Les écrits rédigés à la requête de de La Marre forment un gros volume. On y trouve les instructions les plus détaillées, des pouvoirs positifs ou éventuels, des lettres pour Bonaparte, le consul Le Brun, le général Moreau, le marquis de Clermont-Gallerande, de Fleurieu, Benezech, l'ancien ministre de l'intérieur, le baron d'André, la marquise de Pracomtal, amie de Le Brun. On la remercie de s'être offerte pour parler à son ami. À Clermont-Gallerande et à Fleurieu, on demande de faire partie du conseil, au premier de le présider.
La lettre de Bonaparte donna lieu à quelques discussions. Le roi proposait d'utiliser celle qu'il avait envoyée par le marquis de Rivière à l'adresse de Berthier. Mais de La Marre, à qui la minute en fut communiquée, la trouva trop longue. Le roi y substitua celle-ci:
«Depuis longtemps, Général, vous devez savoir que mon estime vous est acquise. Si vous doutiez que je fusse susceptible de reconnaissance, marquez votre place; fixez le sort de vos amis. Quant à mes principes, je suis Français; clément par caractère, je le serais encore par raison.
«Non, le vainqueur de Lodi, de Castiglione et d'Arcole, le conquérant de l'Italie et de l'Égypte ne peut pas préférer à la gloire une vaine célébrité. Cependant, vous perdez un temps précieux. Nous pouvons assurer la gloire de la France. Je dis nous, parce que j'aurai besoin de Bonaparte pour cela, et qu'il ne le pourrait pas sans moi.

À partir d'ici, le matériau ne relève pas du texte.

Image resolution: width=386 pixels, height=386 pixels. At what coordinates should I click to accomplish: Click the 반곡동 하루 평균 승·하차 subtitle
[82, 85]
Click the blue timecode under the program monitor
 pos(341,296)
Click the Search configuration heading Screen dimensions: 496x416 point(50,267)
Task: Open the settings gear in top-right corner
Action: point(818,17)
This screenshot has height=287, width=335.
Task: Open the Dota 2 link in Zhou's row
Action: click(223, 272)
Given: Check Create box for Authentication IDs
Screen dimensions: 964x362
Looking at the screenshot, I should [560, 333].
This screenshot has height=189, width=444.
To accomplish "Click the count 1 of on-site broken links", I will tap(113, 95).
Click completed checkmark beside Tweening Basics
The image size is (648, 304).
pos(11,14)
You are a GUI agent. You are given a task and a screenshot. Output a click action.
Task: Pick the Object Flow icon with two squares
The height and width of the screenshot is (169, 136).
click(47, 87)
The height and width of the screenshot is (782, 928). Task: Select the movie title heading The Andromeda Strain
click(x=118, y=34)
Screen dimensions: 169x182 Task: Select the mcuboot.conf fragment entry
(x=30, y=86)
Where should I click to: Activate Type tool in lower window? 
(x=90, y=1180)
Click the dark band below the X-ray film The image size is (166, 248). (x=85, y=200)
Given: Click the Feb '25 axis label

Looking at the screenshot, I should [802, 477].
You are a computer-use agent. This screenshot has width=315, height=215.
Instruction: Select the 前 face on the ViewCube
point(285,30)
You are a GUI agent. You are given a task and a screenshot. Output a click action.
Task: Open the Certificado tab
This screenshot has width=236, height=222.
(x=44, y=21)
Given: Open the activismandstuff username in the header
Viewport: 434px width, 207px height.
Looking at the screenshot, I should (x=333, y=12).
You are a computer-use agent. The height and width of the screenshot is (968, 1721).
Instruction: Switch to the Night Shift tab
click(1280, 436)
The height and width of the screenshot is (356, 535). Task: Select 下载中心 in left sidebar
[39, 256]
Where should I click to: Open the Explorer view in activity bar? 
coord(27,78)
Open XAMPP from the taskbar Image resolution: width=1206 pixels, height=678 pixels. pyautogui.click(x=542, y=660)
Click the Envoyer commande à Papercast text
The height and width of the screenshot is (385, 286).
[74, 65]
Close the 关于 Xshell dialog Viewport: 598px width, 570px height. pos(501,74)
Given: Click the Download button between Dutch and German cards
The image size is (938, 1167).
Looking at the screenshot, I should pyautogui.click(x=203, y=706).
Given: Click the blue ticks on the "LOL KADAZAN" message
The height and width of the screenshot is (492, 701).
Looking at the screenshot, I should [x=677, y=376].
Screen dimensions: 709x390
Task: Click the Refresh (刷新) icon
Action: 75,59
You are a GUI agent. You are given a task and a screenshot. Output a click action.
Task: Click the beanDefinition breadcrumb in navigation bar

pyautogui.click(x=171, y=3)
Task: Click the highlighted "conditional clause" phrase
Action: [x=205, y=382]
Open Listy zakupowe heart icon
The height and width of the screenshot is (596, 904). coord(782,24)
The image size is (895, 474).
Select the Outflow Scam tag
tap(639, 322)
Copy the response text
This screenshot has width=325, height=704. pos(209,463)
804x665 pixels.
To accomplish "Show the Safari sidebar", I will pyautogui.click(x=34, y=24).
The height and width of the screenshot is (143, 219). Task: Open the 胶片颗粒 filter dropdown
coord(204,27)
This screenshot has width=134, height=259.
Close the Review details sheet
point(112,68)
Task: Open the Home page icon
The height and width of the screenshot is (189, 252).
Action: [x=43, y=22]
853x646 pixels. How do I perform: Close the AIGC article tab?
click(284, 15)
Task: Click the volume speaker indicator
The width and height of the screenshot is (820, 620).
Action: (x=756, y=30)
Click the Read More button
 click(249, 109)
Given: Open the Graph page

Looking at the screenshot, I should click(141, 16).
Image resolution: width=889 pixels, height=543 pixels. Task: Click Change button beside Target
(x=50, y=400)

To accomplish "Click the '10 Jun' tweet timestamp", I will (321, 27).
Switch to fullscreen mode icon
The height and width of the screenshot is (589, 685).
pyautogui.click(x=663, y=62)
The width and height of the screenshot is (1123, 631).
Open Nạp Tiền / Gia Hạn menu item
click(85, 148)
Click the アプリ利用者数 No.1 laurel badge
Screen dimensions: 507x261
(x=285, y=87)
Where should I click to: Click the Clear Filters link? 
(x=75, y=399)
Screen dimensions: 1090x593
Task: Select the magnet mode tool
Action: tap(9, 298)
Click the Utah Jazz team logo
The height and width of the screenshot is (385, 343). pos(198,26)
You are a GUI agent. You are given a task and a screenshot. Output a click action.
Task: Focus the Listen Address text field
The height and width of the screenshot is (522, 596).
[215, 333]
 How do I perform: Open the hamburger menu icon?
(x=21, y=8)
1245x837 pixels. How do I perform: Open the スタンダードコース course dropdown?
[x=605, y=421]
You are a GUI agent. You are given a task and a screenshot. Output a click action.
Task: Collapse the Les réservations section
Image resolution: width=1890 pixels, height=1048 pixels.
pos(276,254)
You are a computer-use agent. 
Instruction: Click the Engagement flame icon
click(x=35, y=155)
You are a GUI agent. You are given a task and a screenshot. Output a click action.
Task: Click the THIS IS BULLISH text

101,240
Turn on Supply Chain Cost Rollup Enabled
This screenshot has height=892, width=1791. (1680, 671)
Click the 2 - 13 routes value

«Général, l'Europe vous observe, la gloire attend, et je suis impatient de rendre la paix à mon peuple[99].»
Au consul Le Brun, le roi écrit:
«Quelle que soit leur conduite apparente, des hommes tels que vous, Monsieur, n'inspirent jamais d'inquiétude. Vous avez accepté une place éminente, et je vous en sais gré. Mieux que personne, vous savez ce qu'il faut de force et de puissance pour faire le bonheur d'une grande nation. Sauvez la France de ses propres fureurs; vous aurez rempli le premier vœu de mon cœur; rendez-lui son roi, et les générations futures béniront votre mémoire. Vous serez toujours trop nécessaire à l'État pour que je songe à acquitter par des places importantes la dette de mon aïeul et la mienne.»
La lettre à Moreau prouve que c'est à ses services militaires que le roi fait appel et qu'il a prévu le cas où Bonaparte refuserait de jouer le rôle de Monck.
«Général, vos talents militaires vous ont acquis mon estime. Votre conduite généreuse envers les défenseurs d'une cause qui, au fond du cœur, est la vôtre, ne vous a pas donné moins de droits à ma confiance. Elle ne sera pas trompée, j'en suis certain. Vous n'oublierez pas que, de tous les partis de la France, c'est votre parti qui a le mieux mérité de son roi. C'est au nom de la gloire que je vous parle. Mais vous ne pouvez douter de ma reconnaissance aux importants services que j'attends de vous.»
Suivent d'autres lettres sans nom de destinataire, destinées soit à des généraux, soit à des fonctionnaires civils. C'est la même langage que dans les précédentes. Les agents du roi les utiliseront, s'il y a lieu, en les remettant à qui ils voudront. Celle qui est adressée à Royer-Collard clôt la série; elle est bien faite pour le payer de ses peines.